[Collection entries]
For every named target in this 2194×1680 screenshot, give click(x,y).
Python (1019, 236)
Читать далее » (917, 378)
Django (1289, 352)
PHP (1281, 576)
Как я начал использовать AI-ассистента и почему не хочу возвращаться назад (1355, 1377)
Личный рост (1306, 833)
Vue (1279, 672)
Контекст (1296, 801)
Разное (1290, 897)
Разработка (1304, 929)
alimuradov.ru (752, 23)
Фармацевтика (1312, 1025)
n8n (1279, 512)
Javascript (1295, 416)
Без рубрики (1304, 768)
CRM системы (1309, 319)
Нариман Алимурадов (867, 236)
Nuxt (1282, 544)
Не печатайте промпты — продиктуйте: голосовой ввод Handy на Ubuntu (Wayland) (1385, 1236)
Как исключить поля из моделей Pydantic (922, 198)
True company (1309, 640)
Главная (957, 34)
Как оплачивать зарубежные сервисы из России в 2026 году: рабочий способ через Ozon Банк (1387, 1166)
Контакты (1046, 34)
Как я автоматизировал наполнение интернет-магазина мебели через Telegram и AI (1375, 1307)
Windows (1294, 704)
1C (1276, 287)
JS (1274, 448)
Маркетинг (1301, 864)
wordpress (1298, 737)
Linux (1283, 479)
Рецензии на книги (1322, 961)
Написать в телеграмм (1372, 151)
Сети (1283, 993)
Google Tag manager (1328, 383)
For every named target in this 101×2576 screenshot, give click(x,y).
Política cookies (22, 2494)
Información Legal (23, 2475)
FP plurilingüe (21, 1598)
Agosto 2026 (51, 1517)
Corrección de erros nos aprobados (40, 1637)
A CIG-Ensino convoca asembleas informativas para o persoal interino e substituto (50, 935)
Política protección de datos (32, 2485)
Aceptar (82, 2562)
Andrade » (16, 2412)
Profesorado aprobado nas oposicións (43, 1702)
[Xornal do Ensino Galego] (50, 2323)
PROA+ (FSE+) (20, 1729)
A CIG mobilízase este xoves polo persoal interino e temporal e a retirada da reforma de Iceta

▶ _WORK ITEM_
Work out how many lines in the entries contain the string "click", then reply with that number and nothing more.

▶ _FINAL ANSWER_
2